§ **Goal of the exercise**
In the excerpt about exile and liberty, where is the speaker's son held captive?

§ **Excerpt**

I am an exile from the graves of my kindred and the home of my nativity, branded as a traitor by the hireling press and the judicial tools of the usurper; my name held up as a by-word to those among whom my life has been spent. Yes, as my ancestors were traitors in 1776 I am one to-day; for humbly and devotedly I am imitating their example.

The purple parasites who, like colored flies, which, bloated by the corruption on which they feed, buzz around the carcass they are devouring,and which ultimately produces their own death-profligate in their embezzlements from the public treasure, received expressly as the wages of their corruption-affect surprise that I should undergo exposure in the mountains, and laugh at the idea of my obtaining a scanty subsistence in this exhausted region. Let them hear from me that no honorable sacrifice is too great for the purchase of liberty. I had rather tread the wilderness a free man than to inhabit the palace a bondman. How much more glorious was William Tell, the Swiss mountaineer, than the pampered slave of Gessler! How much more noble and infinitely more comfortable are the chains that fetter the limbs of Buckner, Hanson,and their brave comrades then those which are worn unconsciously or ingloriously by the Kentuckians who submit to the usurper Lincoln or his generals. I can tell you and these people who amuse themselves at my expense that I look upon the captivity of my son (who languishes in an Ohio prison) as glorious when compared to their condition; for I would rather see him rot in a dungeon or die ten thousand deaths than to live one moment after an ignoble compromise of his constitutional rights. The free spirit cannot be reached by manacles on the limbs. This bounding spirit of liberty is the reason the Northmen can never subdue us. They may exterminate us; they may be the leaders in securing here the repetition of the horrors of San Domingo, and with demoniac fury may wade in blood while by force of superior numbers they run riot over our country; they may even exchange the whites who inhabit the Southern States for the four millions of blacks, enfranchised and admitted into a political society with the whites of the free States in consideration of the profits which may be made during the political pupilage to be undergone by the blacks, and this association is already estimated by the manufacturing capitalists of the North as preferable to the commercial independence of the South. If the South is to remain in the hands of intelligent freemen and politically severed from the North all this may be done, but there is one thing sure-they never can conquor us; they never can subdue the present people of the South; they never can tame the free heart of the Southron while it pulsates with life nor trade him out of his birthright for a mess of pottage.

§ **Entries shown**
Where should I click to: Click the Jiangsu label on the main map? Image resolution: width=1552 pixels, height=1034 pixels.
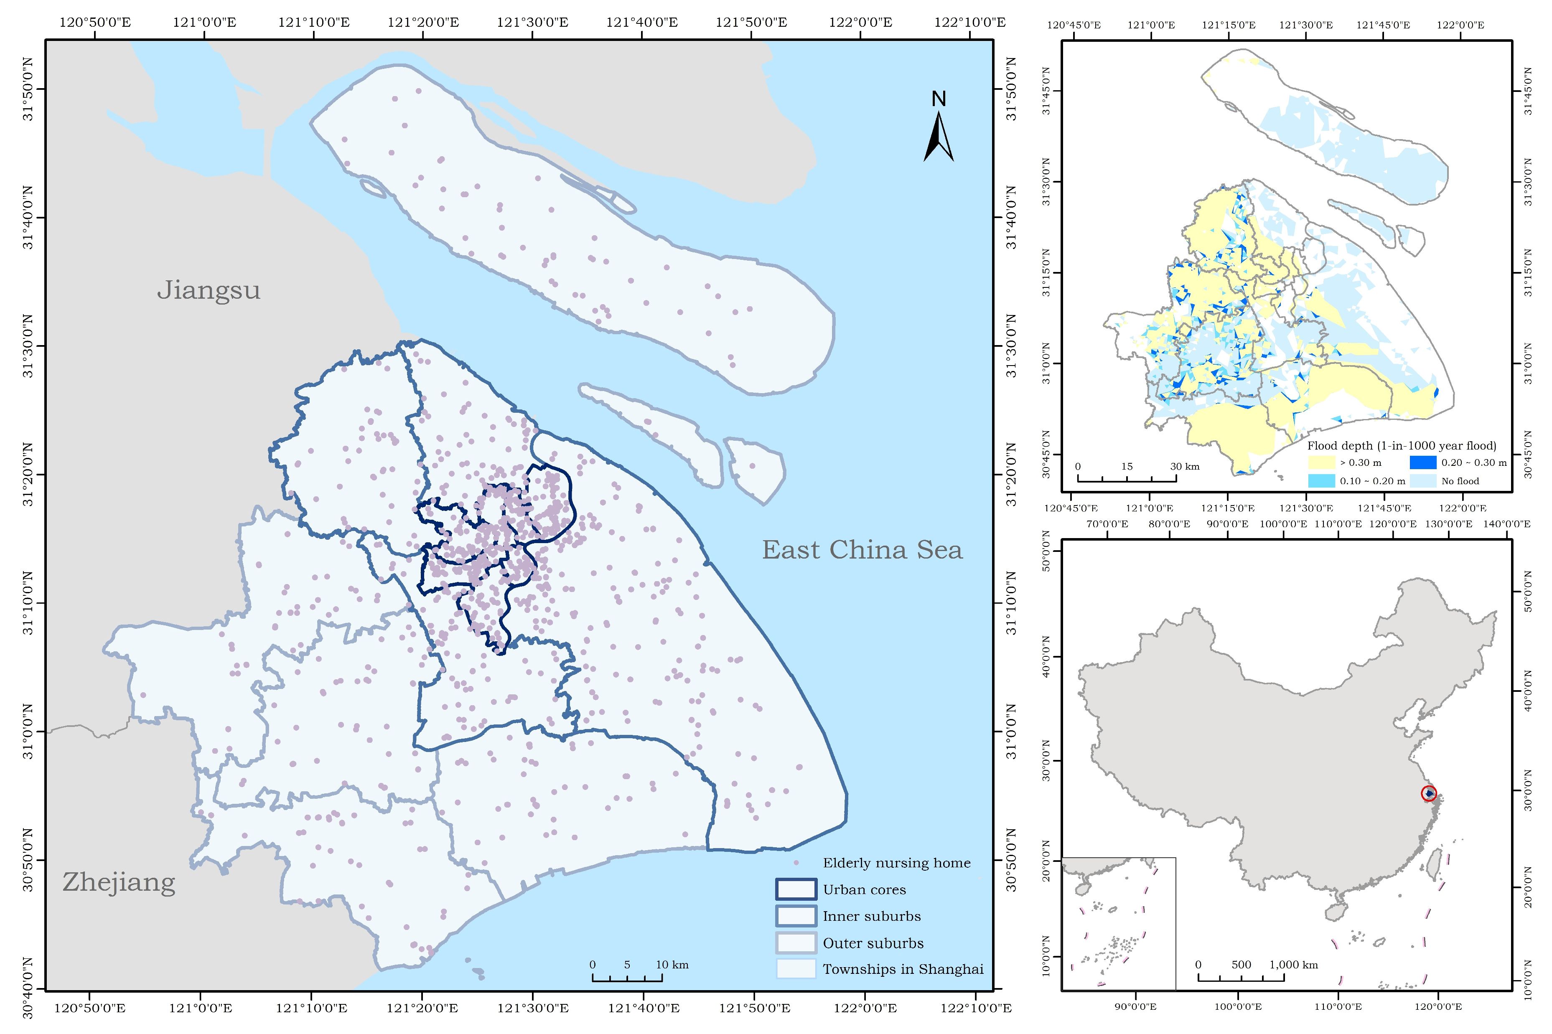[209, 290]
---
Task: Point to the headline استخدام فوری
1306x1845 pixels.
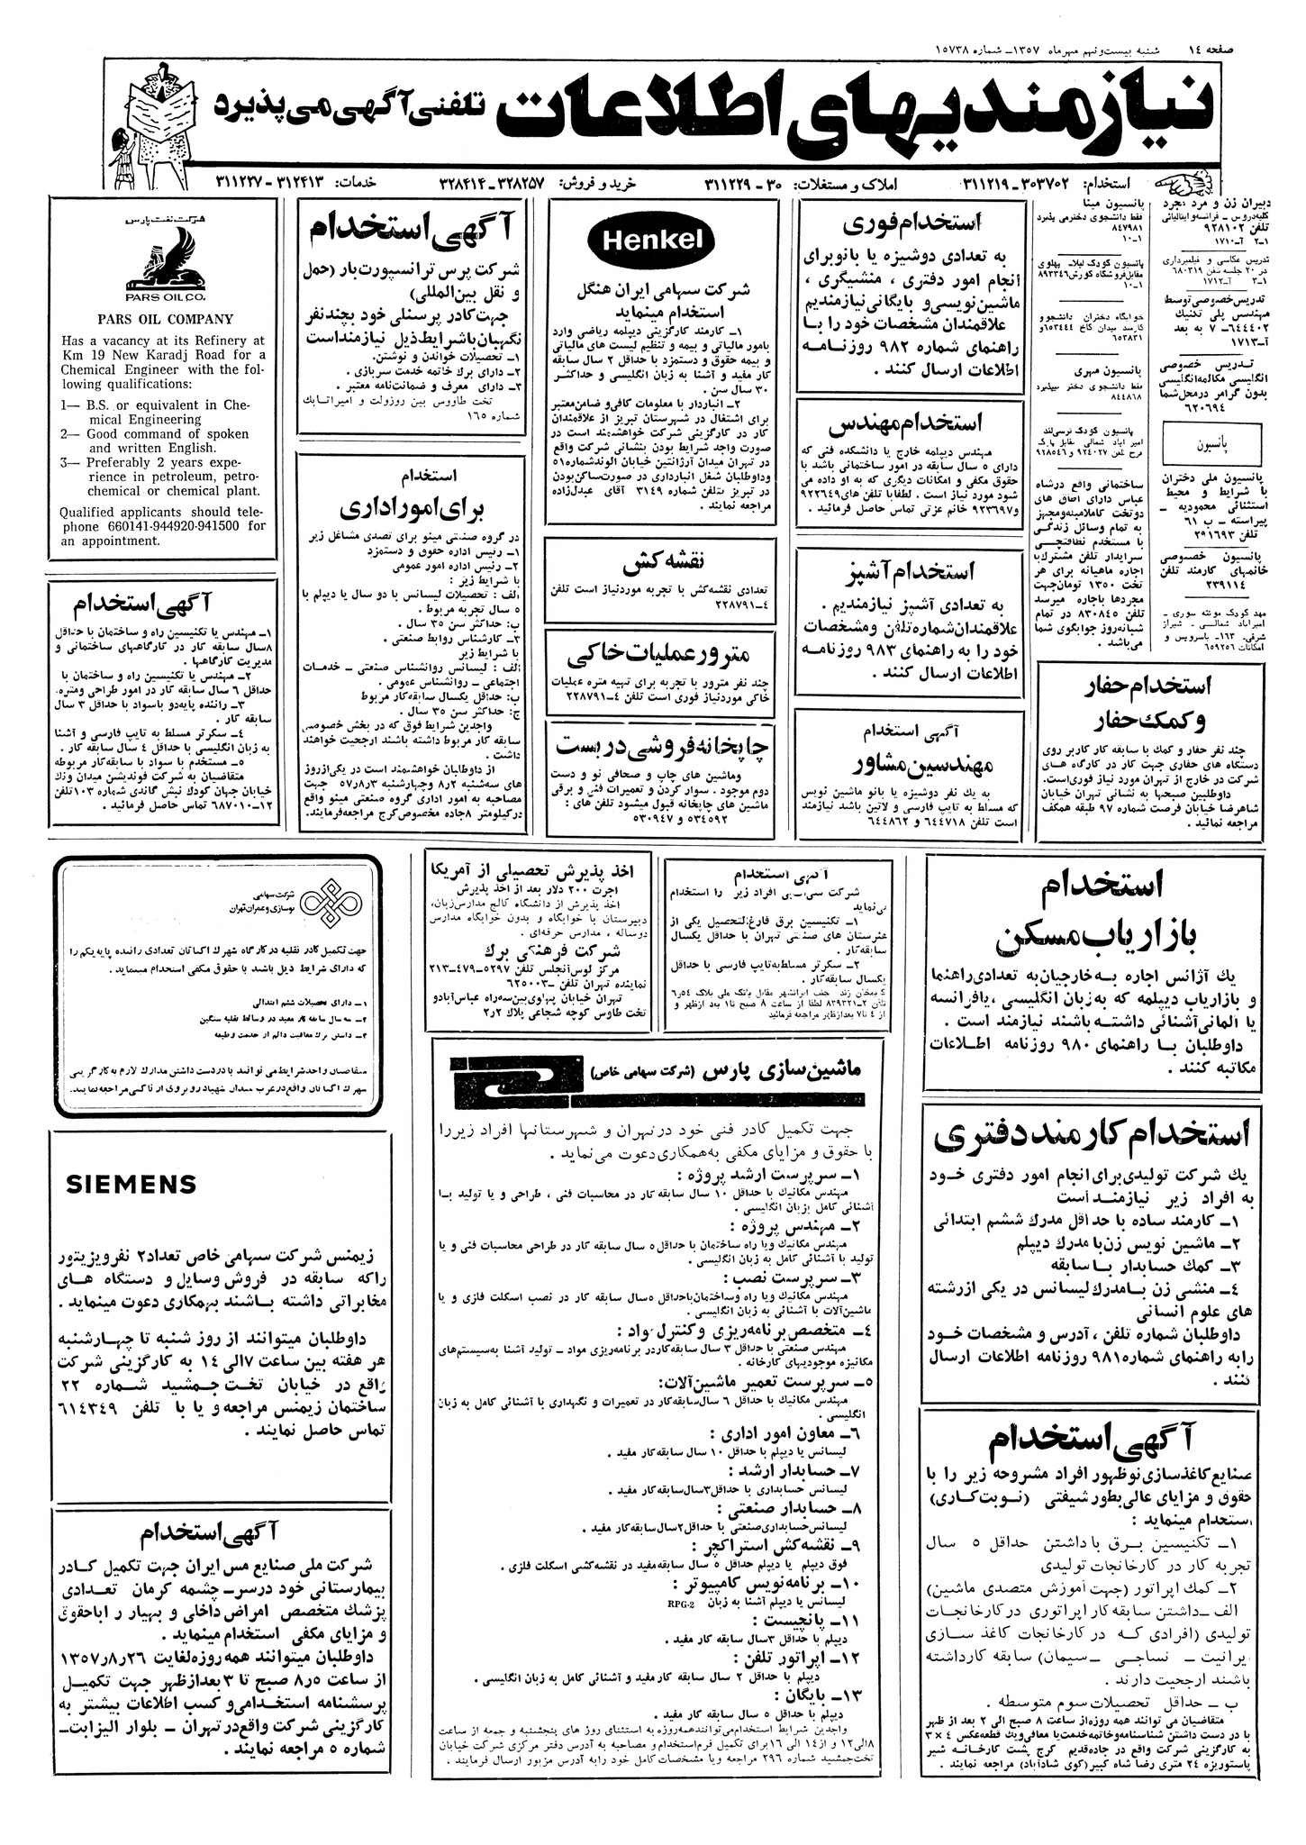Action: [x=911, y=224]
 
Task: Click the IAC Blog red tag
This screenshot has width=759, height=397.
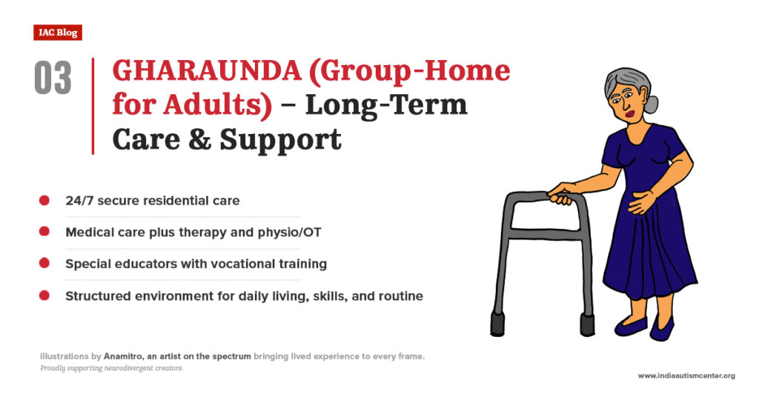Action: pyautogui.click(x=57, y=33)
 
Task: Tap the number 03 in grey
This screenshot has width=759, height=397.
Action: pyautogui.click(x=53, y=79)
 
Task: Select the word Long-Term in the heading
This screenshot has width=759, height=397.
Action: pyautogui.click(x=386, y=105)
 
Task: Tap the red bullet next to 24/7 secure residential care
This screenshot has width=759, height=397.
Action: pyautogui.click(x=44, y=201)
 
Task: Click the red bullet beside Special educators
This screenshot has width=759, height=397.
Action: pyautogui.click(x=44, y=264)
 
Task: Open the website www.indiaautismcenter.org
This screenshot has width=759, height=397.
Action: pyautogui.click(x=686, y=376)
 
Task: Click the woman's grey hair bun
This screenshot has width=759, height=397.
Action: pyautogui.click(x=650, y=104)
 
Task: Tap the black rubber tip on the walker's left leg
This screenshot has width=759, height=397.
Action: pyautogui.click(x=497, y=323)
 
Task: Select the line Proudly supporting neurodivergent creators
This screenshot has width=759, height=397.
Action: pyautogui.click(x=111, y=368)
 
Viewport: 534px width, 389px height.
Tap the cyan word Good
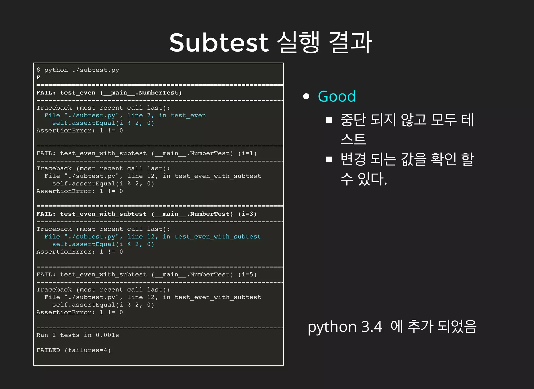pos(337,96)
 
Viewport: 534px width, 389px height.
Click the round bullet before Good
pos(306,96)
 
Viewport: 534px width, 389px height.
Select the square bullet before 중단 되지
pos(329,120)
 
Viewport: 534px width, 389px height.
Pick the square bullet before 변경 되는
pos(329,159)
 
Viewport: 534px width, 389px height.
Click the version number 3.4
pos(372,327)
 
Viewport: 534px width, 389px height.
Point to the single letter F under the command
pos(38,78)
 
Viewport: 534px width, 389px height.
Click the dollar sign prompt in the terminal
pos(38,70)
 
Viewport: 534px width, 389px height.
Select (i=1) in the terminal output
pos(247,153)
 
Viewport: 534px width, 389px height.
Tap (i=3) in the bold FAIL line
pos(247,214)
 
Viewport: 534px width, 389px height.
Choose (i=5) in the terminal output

§ **The result**
In an Ohio prison.